The M&A transaction and the data breach
Marriott International (Marriott) acquired Starwood Hotels (Starwood) through a share purchase transaction in September 2016. Marriott assessed Starwood’s IT practices as part of the transaction due diligence. After the transaction, the Starwood and Marriott computer networks were kept separate, and Marriott implemented measures to improve the security of the Starwood network until it could be decommissioned. Marriott planned to integrate aspects of the networks within 18 months, but the integration was not completed until December 2018.
In September 2018, Marriott discovered a breach of the Starwood network involving unauthorized access to a Starwood guest reservation database of up to approximately 339 million customer records (including up to 12.8 million records of Canadian individuals) that included guest profiles and contact details, account and reservation information, and for some individuals passport details (which in some cases was unencrypted) and encrypted payment card details. The breach occurred over four years – from July 2014 until September 2018. The unknown attacker took steps to prepare to exfiltrate data from the Starwood network, but Marriott was unable to determine whether the attacker had successfully done so.

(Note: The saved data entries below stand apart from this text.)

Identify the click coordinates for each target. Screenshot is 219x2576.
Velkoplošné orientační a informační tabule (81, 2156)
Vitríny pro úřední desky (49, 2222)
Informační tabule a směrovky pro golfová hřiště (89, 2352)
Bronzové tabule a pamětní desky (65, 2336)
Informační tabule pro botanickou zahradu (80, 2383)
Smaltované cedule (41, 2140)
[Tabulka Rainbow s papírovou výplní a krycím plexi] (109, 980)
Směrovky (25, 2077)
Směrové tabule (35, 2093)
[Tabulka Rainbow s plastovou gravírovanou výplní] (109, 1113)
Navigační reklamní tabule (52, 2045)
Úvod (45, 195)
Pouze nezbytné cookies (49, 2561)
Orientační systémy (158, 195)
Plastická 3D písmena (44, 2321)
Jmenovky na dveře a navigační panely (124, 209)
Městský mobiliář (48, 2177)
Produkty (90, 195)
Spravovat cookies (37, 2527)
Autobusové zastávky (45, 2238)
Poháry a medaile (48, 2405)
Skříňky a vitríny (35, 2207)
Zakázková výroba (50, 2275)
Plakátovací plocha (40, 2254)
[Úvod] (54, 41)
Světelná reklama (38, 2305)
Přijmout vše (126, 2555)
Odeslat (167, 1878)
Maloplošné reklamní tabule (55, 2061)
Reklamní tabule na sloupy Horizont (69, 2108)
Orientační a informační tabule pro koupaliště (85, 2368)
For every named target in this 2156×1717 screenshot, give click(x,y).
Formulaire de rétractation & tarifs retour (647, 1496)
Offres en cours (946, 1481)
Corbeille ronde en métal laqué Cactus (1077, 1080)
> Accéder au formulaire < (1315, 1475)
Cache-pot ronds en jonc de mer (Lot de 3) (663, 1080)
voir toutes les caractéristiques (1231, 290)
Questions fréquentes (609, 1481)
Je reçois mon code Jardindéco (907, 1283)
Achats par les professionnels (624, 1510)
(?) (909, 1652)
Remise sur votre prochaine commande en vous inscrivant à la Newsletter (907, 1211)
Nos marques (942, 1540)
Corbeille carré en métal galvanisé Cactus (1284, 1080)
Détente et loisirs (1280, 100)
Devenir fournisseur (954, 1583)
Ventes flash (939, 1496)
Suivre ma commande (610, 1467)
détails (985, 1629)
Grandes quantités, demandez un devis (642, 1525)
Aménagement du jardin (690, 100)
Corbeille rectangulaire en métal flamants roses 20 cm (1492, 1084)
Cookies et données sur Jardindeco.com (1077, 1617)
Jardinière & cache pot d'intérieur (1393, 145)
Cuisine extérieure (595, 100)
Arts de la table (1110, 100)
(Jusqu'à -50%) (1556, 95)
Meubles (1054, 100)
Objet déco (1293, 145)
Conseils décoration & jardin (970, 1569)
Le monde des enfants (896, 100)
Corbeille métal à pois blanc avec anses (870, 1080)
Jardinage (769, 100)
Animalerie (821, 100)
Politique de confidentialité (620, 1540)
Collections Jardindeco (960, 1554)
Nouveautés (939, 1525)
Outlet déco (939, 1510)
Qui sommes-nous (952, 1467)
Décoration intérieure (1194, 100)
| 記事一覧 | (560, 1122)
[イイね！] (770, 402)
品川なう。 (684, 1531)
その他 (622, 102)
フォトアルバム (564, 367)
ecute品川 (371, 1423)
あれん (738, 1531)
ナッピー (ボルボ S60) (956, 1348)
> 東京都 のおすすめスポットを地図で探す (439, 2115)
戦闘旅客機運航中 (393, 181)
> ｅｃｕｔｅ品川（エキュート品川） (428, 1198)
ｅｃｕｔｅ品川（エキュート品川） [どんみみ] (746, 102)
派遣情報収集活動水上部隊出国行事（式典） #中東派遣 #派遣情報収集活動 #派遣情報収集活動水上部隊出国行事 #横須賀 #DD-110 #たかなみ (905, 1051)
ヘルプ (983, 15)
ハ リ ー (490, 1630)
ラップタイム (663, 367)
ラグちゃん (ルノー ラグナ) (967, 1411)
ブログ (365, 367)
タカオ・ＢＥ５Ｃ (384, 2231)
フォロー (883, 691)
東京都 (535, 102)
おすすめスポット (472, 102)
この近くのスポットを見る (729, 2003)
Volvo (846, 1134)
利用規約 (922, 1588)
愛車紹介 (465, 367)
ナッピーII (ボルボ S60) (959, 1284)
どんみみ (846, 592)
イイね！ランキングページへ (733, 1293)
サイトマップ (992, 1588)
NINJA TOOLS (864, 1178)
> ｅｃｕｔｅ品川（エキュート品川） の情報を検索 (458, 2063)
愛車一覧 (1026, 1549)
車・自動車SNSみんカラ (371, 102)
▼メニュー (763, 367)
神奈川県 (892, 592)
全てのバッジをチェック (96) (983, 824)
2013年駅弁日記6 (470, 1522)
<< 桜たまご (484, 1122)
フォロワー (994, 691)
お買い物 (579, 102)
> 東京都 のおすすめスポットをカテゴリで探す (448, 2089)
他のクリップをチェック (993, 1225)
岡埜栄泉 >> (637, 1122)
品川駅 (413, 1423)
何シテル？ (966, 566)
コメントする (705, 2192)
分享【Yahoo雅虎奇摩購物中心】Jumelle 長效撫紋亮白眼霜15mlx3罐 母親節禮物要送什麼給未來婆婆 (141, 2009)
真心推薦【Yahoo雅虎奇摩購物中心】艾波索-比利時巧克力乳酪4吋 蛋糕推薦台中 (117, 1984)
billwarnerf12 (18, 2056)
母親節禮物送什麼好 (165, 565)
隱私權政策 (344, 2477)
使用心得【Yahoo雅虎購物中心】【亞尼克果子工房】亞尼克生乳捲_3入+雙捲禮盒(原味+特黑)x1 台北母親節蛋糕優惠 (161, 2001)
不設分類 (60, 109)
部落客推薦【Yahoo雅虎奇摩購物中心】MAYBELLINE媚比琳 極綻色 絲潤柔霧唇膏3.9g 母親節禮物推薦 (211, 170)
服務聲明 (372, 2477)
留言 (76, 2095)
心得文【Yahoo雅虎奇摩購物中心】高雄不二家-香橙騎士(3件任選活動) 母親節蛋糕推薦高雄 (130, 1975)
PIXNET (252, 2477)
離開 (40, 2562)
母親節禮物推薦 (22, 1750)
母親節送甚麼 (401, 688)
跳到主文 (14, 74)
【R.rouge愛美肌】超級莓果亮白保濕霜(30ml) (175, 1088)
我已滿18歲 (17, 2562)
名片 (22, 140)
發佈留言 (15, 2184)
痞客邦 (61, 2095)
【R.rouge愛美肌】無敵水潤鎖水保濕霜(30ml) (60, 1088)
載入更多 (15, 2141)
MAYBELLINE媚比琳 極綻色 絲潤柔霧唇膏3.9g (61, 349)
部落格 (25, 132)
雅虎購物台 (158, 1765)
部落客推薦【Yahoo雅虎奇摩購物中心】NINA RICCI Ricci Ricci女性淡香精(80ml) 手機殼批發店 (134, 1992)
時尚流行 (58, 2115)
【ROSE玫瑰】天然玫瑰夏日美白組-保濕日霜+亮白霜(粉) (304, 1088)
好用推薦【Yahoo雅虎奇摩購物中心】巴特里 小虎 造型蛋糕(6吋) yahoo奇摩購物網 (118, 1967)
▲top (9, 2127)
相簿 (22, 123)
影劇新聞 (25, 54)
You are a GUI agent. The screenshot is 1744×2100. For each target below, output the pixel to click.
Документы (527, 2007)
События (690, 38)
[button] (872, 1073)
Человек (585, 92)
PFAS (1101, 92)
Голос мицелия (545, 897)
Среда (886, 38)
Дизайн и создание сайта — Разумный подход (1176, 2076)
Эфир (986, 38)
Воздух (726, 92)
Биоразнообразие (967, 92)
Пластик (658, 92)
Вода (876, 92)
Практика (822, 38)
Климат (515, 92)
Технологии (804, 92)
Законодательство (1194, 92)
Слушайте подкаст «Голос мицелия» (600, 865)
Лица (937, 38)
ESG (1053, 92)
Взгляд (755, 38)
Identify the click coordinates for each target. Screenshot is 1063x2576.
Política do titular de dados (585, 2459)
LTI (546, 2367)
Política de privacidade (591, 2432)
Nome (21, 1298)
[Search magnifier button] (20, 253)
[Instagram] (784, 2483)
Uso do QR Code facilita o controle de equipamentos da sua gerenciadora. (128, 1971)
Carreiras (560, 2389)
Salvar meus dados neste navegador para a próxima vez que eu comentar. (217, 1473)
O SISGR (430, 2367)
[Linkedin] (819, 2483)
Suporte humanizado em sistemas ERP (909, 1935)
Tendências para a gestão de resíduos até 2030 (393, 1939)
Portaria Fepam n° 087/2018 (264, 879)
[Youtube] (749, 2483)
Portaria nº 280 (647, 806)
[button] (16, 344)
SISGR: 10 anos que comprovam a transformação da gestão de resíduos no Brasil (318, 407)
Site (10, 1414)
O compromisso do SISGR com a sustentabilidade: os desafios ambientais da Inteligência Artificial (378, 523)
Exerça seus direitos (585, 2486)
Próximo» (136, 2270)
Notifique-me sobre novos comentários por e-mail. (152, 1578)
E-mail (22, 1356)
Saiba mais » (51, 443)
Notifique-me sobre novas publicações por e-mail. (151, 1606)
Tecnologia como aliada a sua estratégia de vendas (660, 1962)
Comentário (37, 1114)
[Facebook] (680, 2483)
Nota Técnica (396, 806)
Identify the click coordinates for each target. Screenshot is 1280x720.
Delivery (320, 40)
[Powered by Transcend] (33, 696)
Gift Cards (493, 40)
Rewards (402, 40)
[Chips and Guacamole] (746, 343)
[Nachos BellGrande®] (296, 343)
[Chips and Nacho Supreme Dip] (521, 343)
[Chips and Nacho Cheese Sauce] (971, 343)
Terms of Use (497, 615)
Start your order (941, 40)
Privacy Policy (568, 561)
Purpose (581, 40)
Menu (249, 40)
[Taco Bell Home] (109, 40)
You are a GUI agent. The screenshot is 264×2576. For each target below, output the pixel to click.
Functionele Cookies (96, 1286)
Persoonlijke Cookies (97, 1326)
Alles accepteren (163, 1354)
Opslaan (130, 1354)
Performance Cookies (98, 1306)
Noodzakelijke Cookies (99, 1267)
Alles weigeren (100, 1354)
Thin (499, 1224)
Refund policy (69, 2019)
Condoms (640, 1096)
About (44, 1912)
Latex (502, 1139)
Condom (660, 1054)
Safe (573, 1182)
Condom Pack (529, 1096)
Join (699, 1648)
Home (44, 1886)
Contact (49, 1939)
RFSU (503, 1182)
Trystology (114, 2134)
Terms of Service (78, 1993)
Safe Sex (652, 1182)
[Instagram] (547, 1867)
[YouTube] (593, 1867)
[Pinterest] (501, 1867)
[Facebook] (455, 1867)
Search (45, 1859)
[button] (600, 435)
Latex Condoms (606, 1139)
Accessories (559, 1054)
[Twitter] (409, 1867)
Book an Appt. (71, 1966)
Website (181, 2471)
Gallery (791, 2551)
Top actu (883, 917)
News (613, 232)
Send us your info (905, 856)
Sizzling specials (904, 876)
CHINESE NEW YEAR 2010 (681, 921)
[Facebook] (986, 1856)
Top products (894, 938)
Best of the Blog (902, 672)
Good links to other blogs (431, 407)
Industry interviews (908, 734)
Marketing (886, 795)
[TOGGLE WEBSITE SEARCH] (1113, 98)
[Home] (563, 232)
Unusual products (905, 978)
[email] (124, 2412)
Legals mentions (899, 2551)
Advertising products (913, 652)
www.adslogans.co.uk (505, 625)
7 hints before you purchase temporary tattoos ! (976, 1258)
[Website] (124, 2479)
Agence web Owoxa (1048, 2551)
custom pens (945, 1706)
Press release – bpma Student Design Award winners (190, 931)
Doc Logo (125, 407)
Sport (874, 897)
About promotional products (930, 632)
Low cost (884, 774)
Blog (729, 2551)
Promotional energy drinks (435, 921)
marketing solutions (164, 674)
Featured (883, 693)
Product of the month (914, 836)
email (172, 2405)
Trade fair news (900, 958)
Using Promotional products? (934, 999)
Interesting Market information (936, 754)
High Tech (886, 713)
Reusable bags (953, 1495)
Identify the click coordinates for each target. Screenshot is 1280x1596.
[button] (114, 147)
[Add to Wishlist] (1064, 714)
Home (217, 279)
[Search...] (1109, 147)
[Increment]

In November 2018, Marriott publicly announced the breach and reported the breach to the Office of the Privacy Commissioner of Canada (OPC). Marriott contained and investigated the breach, gave affected individuals direct and indirect notice of the breach, decommissioned the Starwood database, and enhanced the security safeguards of its systems based on lessons learned from the breach. Class action lawsuits relating to the breach were commenced against Marriott in Canada and the United States, and the United Kingdom Information Commissioner’s Office investigated the breach.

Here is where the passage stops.